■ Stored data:
------------------------------

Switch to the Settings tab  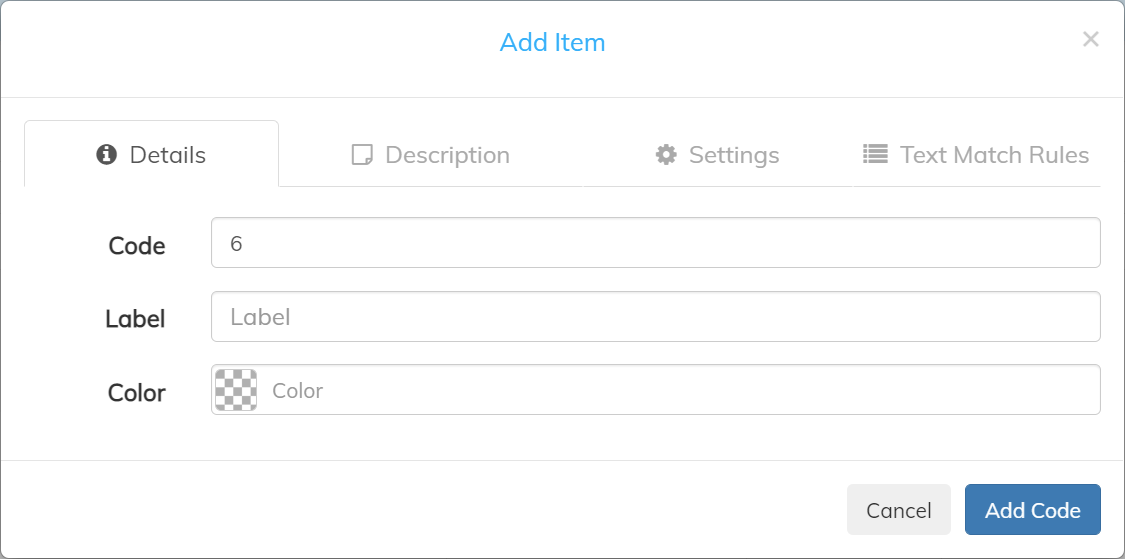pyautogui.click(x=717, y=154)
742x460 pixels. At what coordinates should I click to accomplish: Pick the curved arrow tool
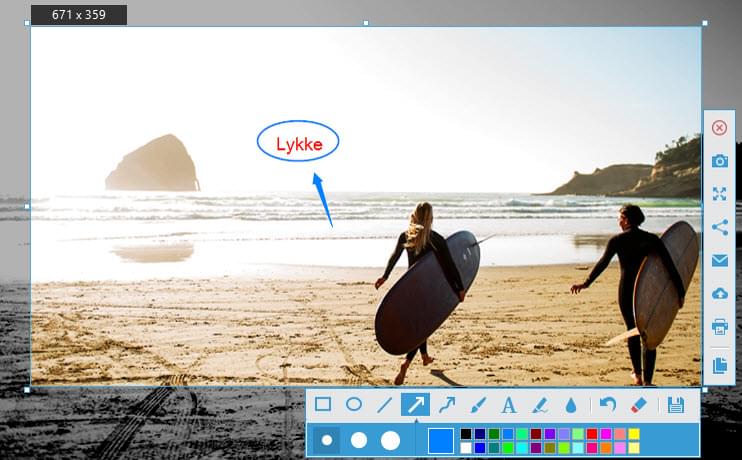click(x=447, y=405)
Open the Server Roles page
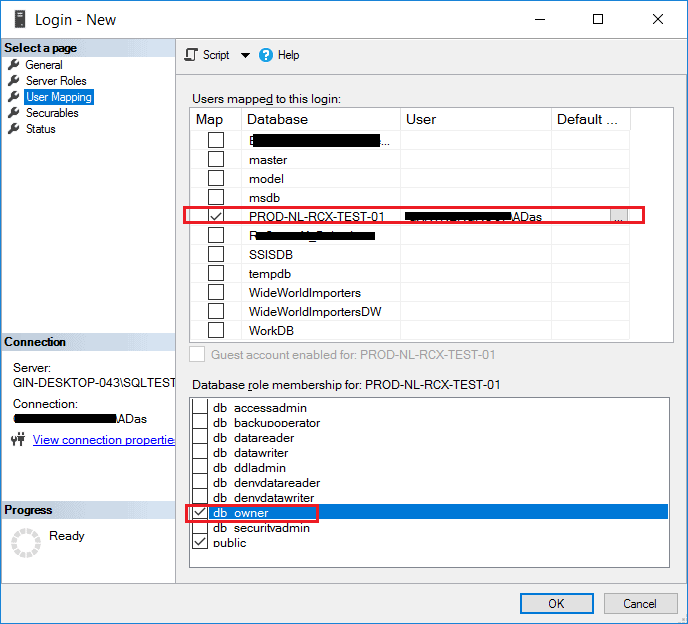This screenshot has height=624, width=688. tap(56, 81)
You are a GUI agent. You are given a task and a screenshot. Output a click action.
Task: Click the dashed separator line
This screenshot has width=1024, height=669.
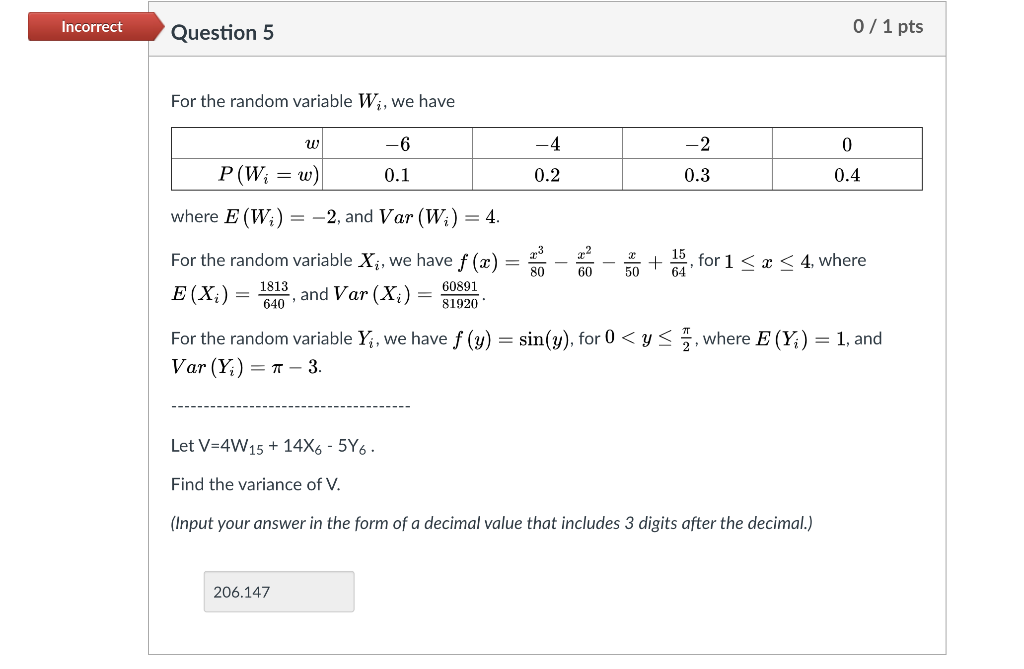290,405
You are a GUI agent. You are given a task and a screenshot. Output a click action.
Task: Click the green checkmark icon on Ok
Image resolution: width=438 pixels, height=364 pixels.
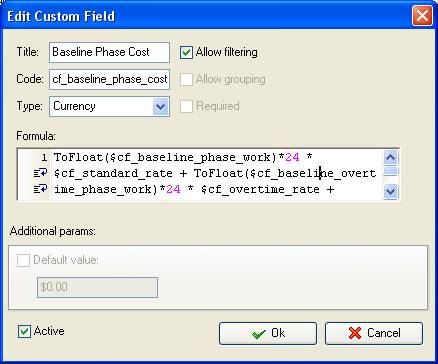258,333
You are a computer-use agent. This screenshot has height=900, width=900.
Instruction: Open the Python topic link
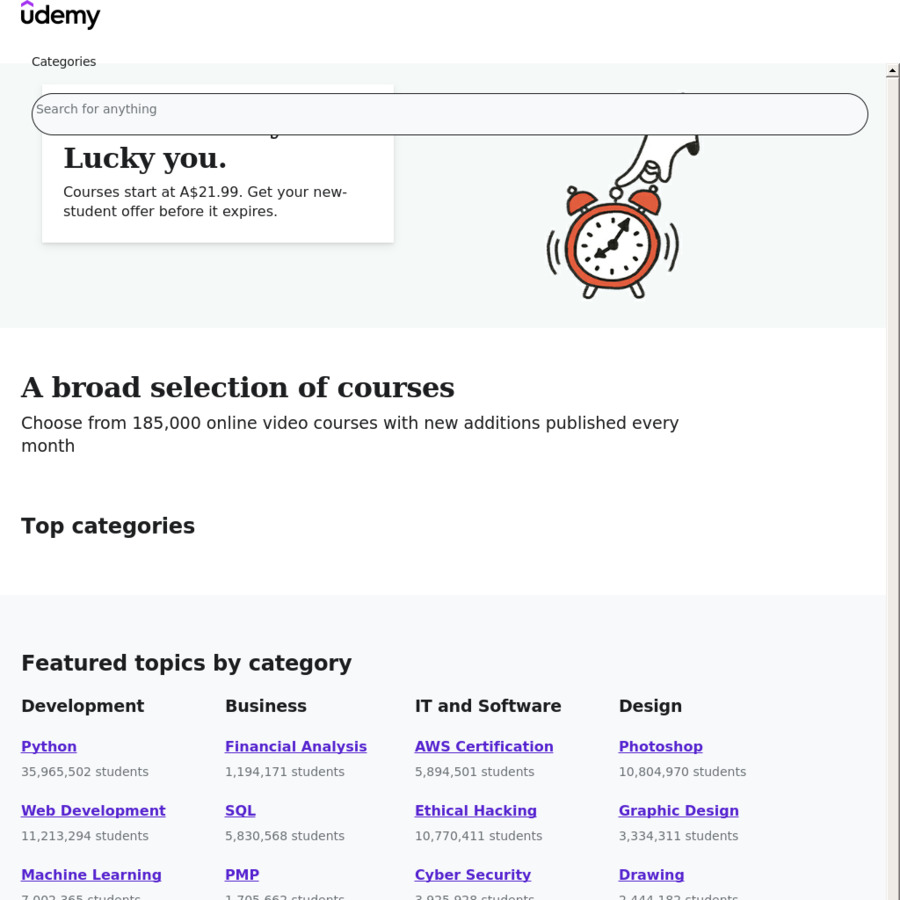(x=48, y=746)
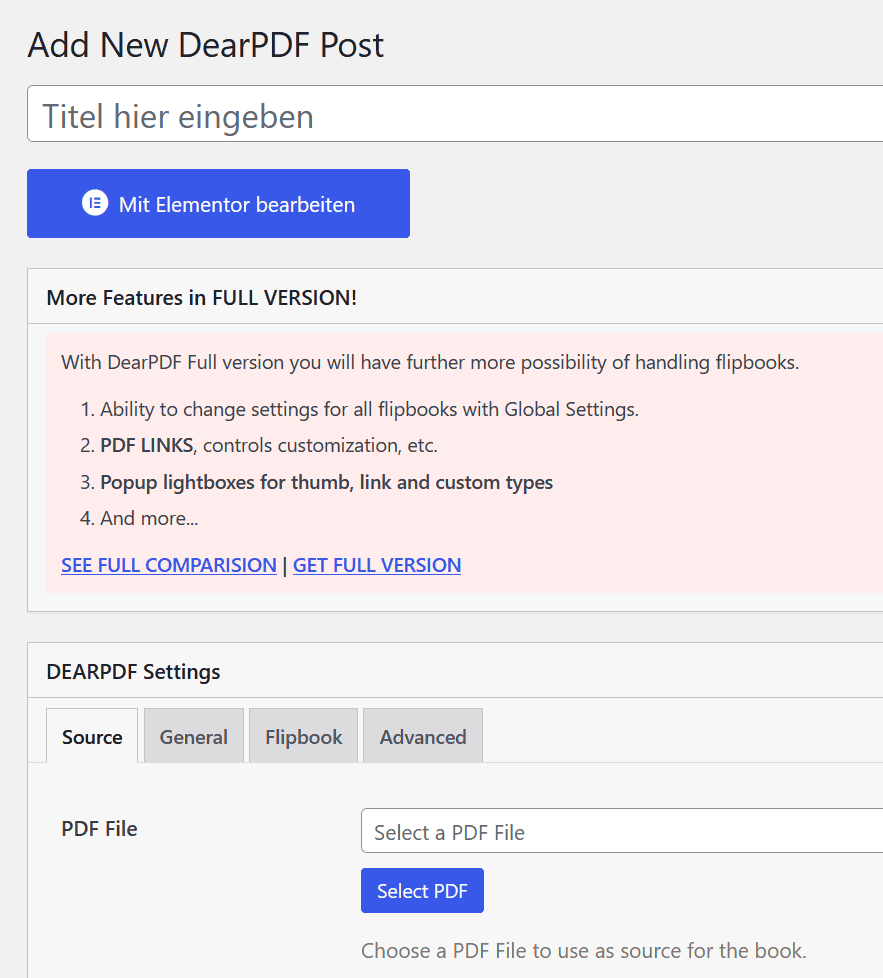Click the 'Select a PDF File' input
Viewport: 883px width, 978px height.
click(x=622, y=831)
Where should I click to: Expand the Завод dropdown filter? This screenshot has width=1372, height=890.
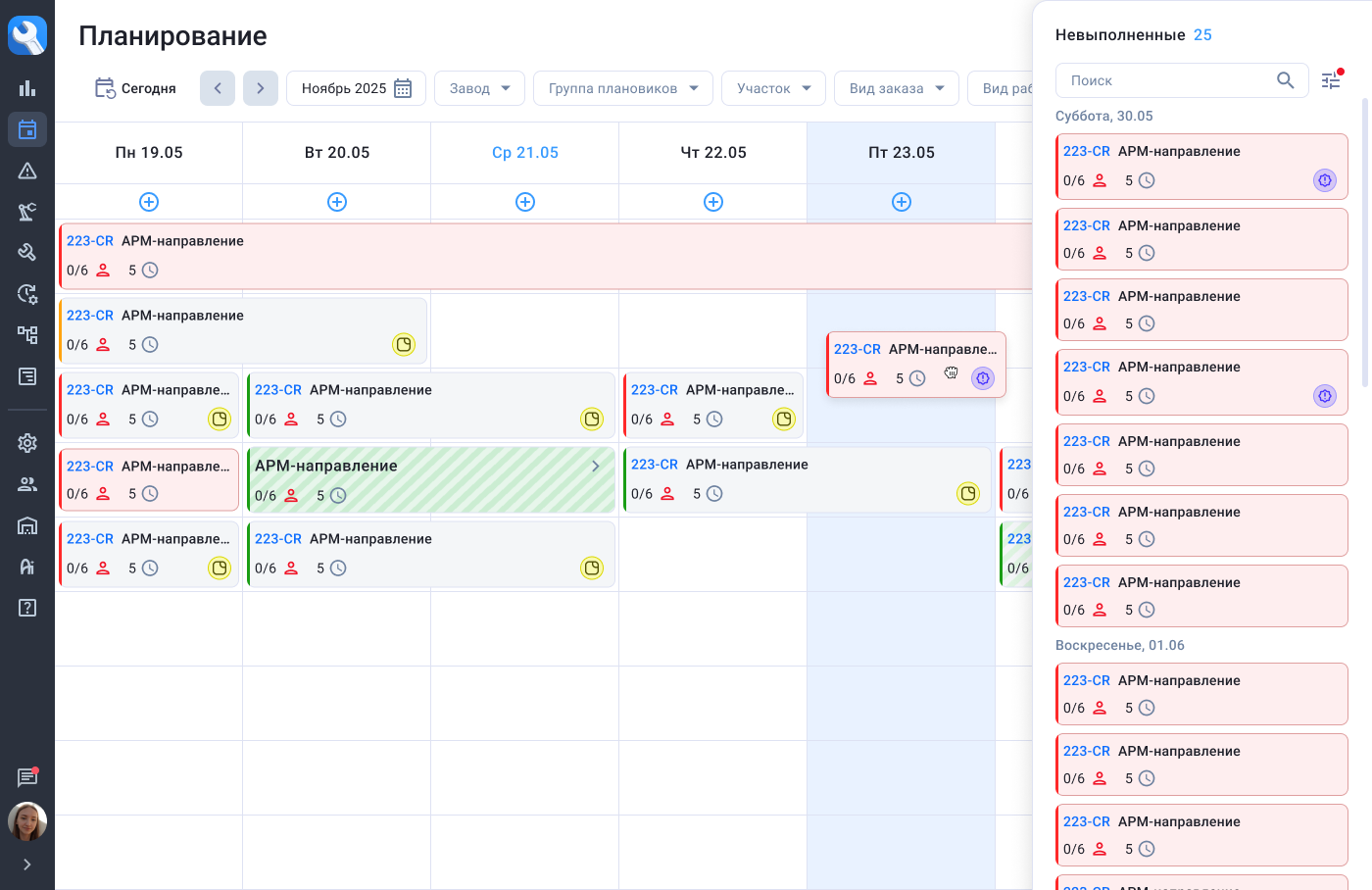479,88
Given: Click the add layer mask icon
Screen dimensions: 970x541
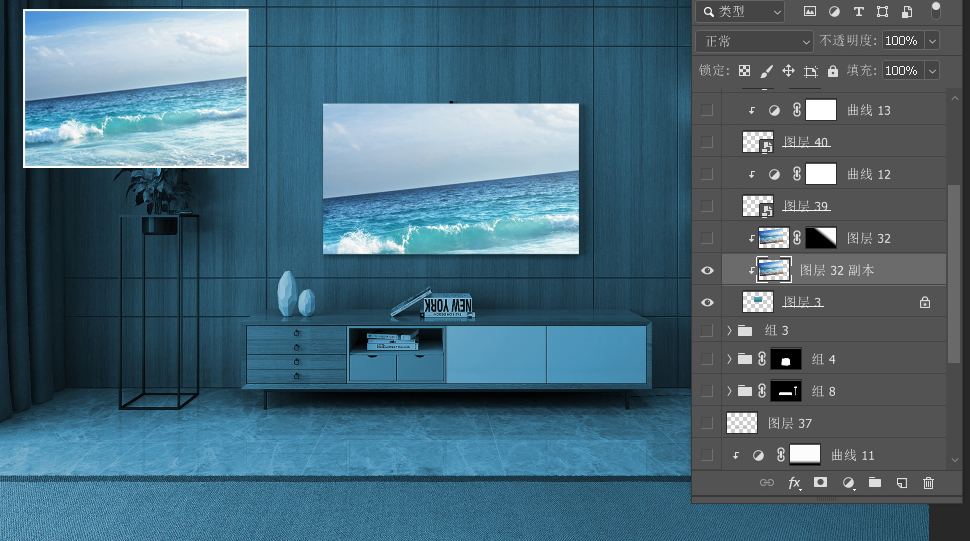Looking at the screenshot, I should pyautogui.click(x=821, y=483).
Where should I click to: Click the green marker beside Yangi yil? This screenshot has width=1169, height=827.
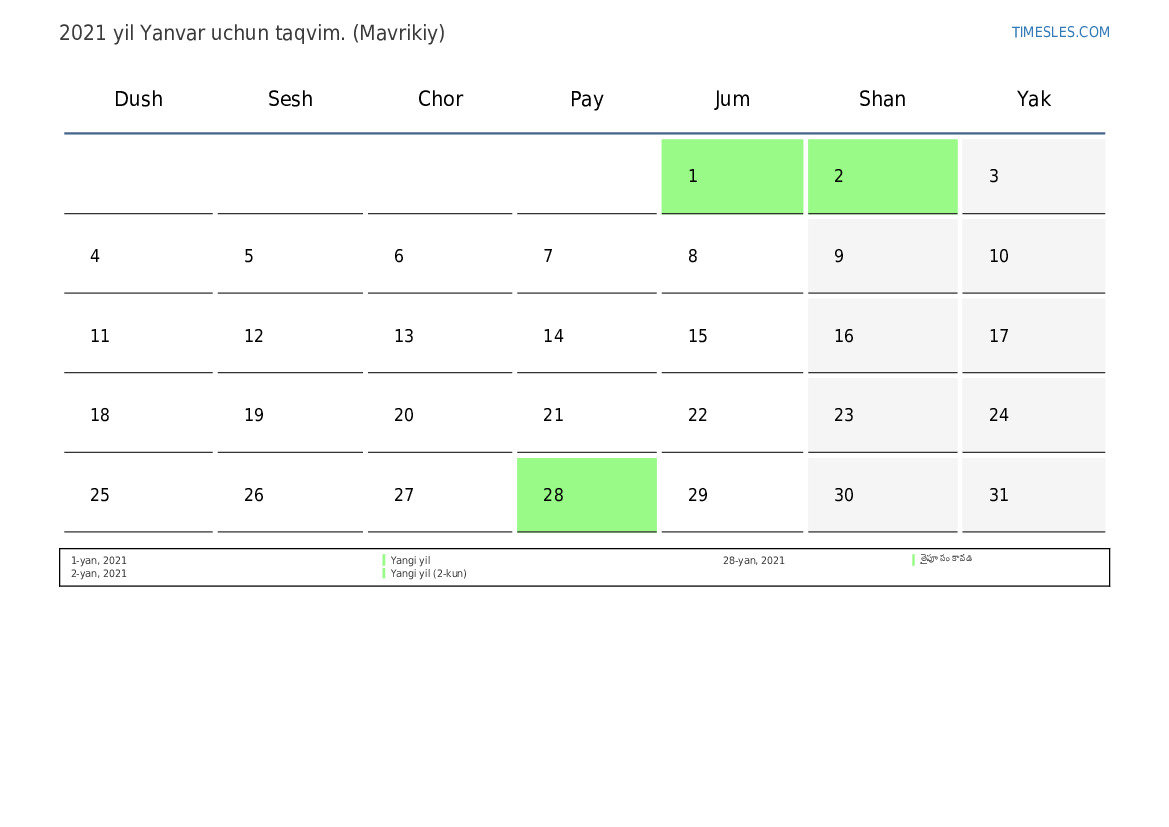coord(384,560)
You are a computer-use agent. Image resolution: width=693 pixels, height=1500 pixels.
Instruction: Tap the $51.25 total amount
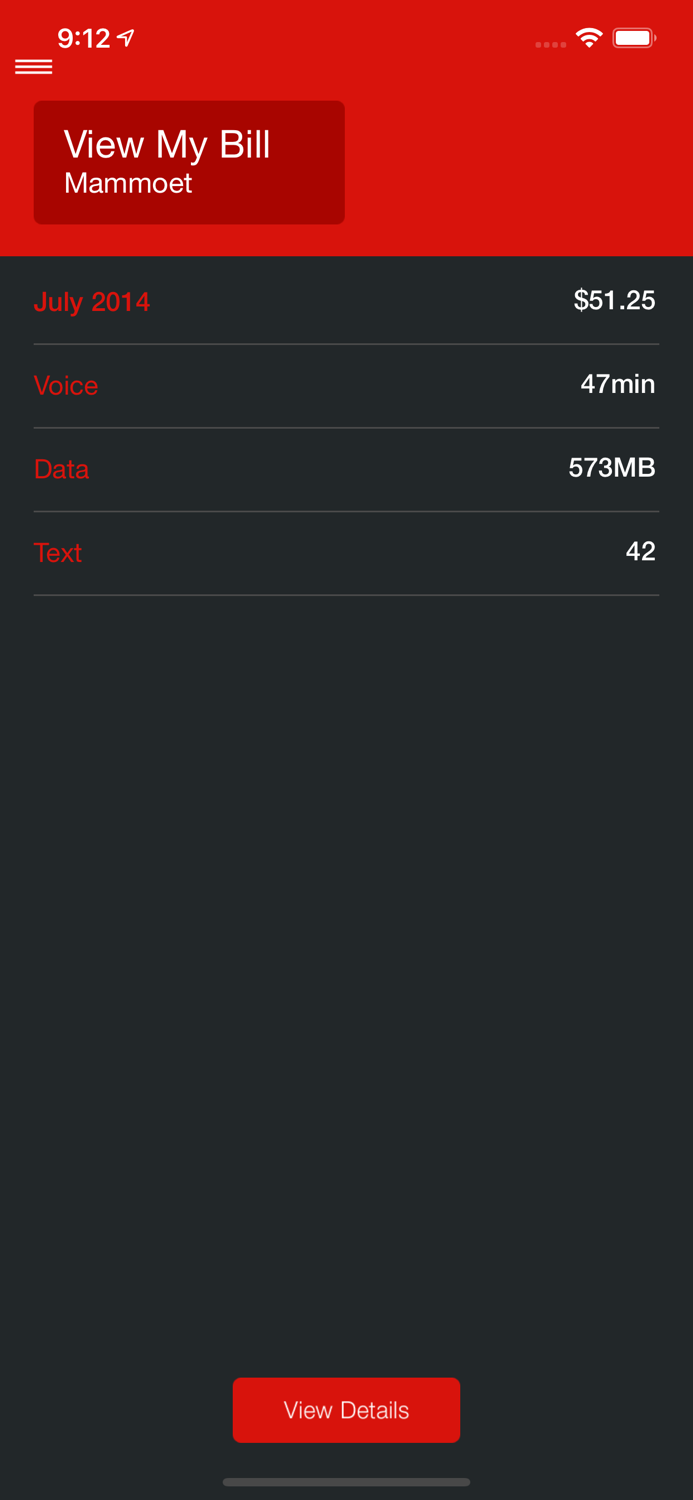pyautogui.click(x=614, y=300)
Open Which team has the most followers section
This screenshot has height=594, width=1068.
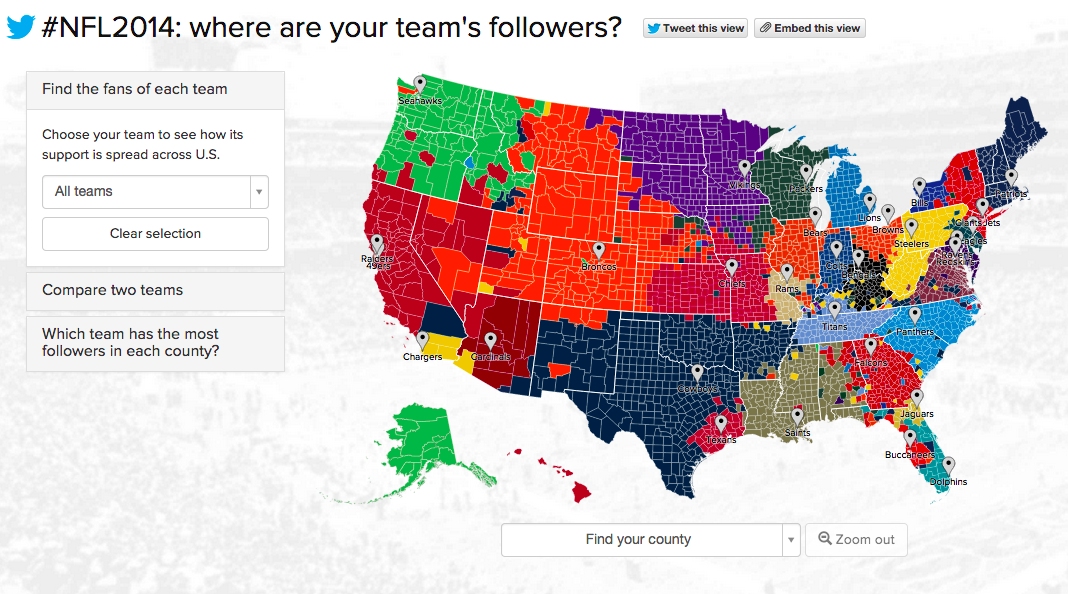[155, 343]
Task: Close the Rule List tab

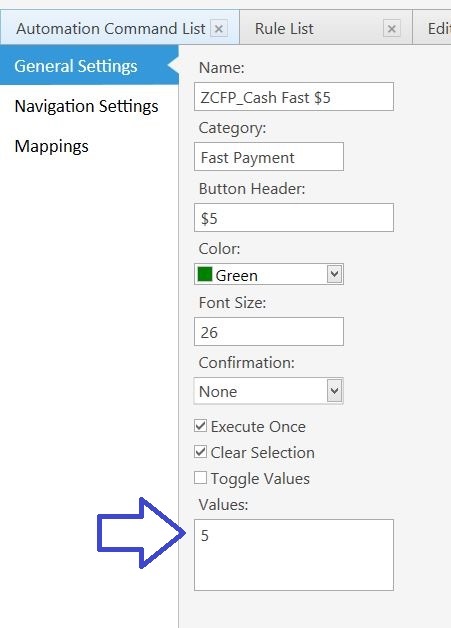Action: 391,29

------------------------------

■ Exercise aim: Wherever the string "computer" appears in the records, copy the whole line.

■ Finished exercise:
You are a computer-use agent. This screenshot has height=900, width=900.
You are a computer-use agent. Image resolution: width=693 pixels, height=1500 pixels.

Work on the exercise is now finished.